[begin DATA FOR PROCESSING]
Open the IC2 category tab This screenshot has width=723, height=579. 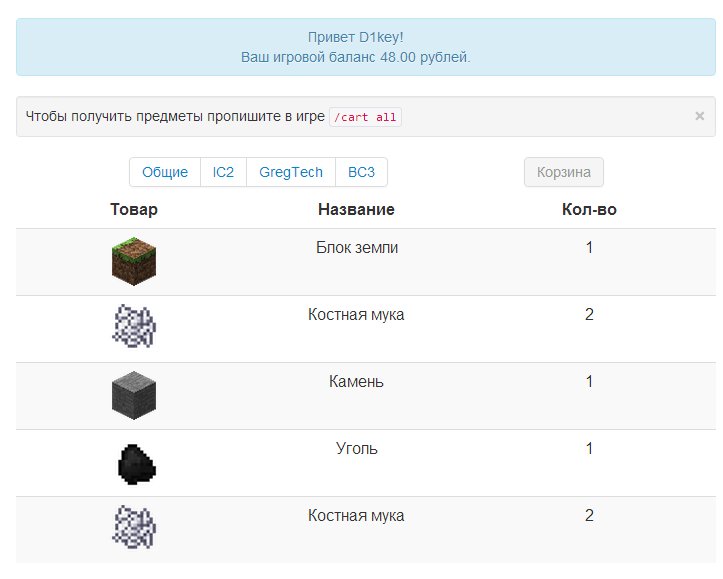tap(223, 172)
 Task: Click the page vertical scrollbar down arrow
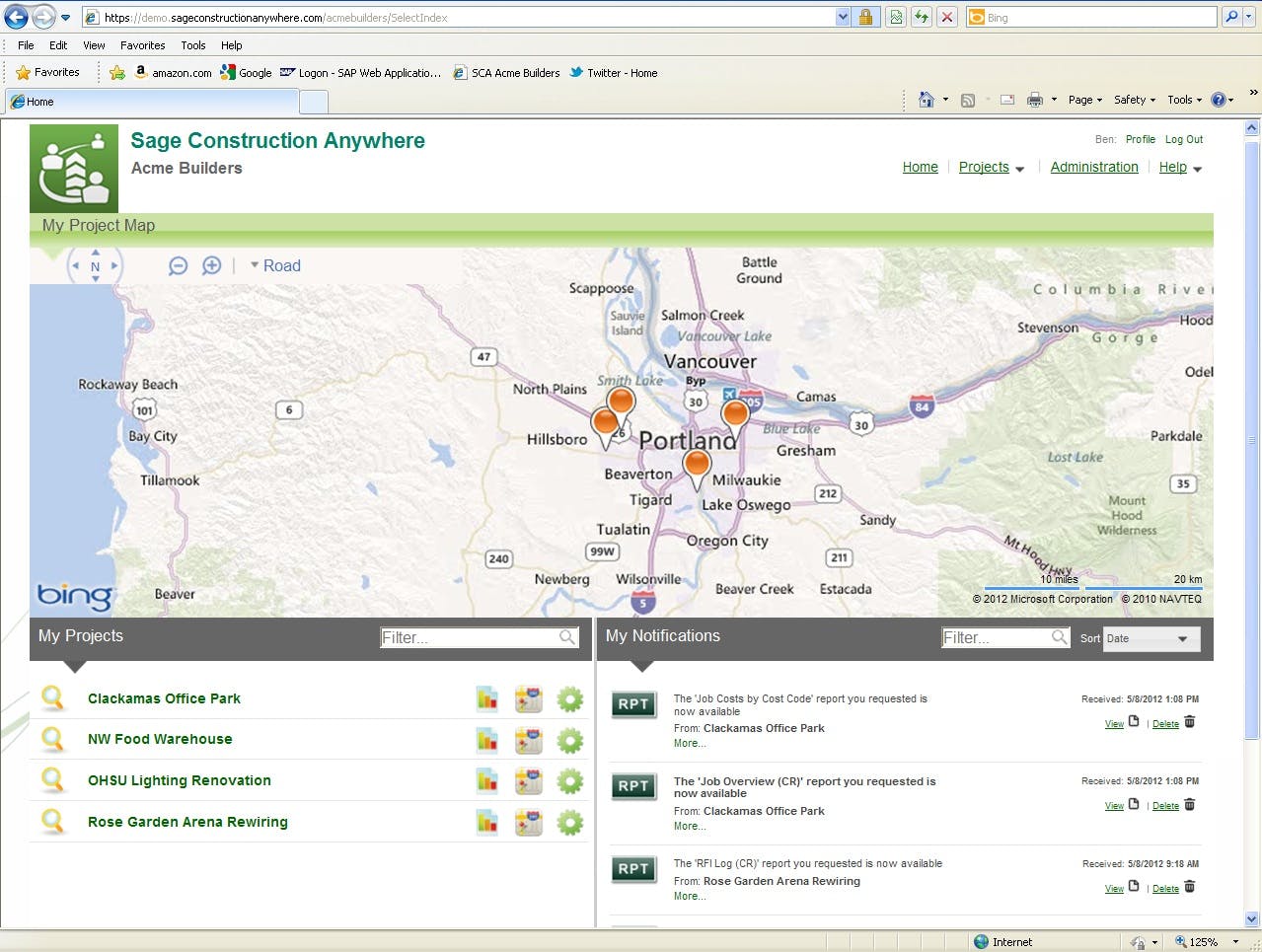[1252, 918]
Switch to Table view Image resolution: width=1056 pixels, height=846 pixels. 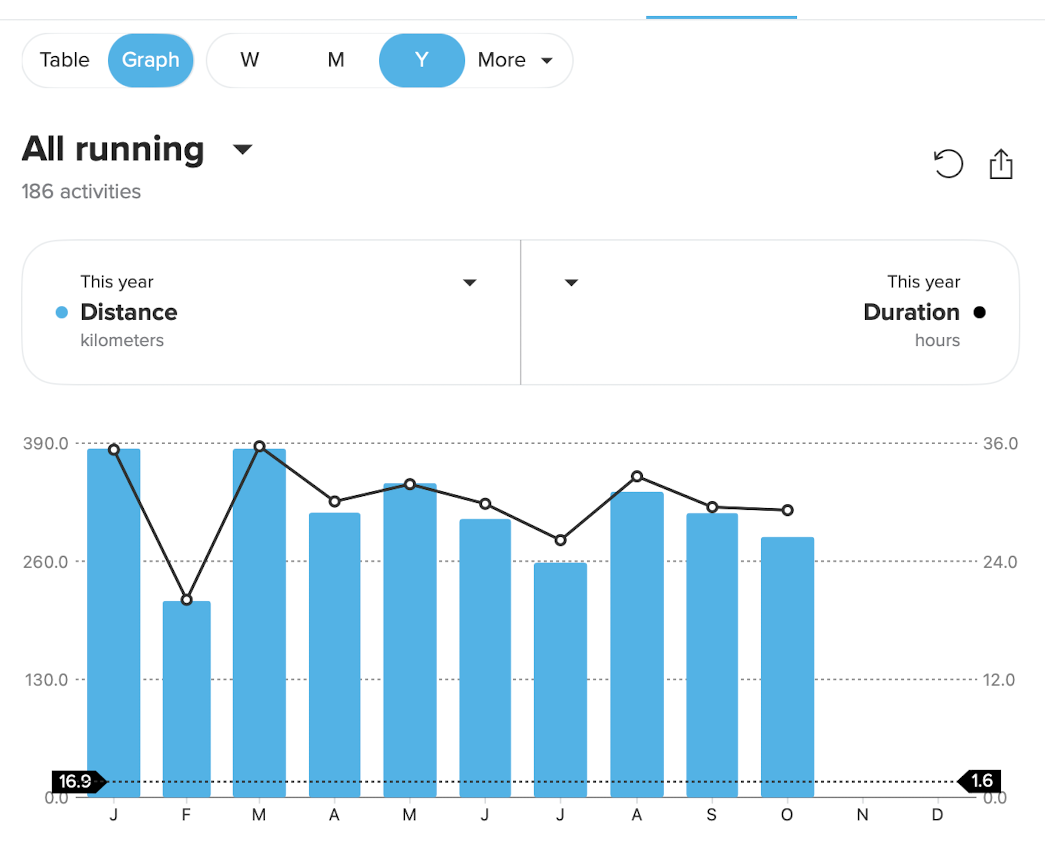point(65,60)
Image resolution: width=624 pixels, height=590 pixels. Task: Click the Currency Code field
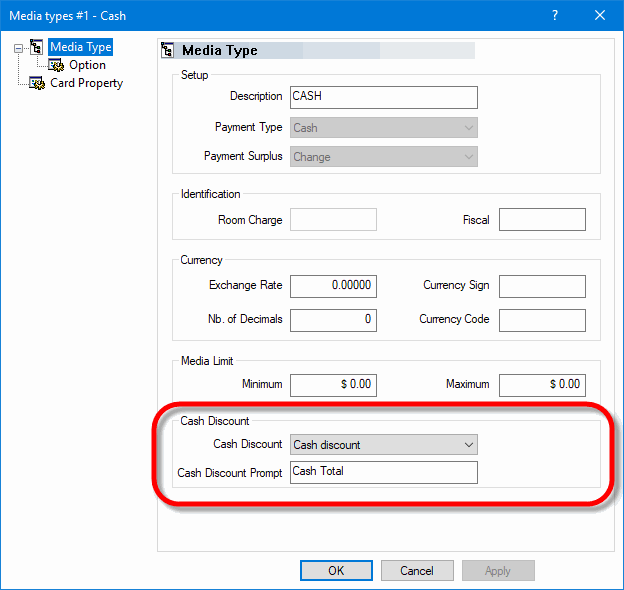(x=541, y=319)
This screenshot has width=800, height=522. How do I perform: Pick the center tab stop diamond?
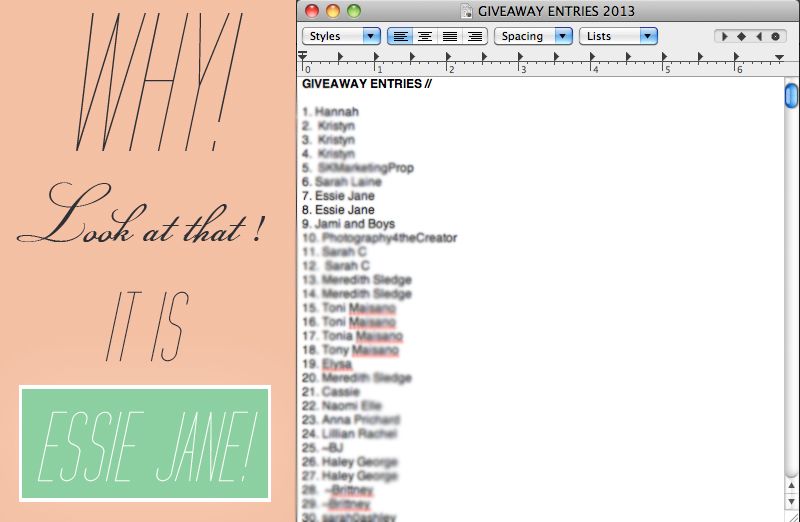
[end DATA FOR PROCESSING]
PROBLEM TO WORK ON: Count the lines in the items above that contain the string "Click". Give the number only.

COMPLETED TASK: 2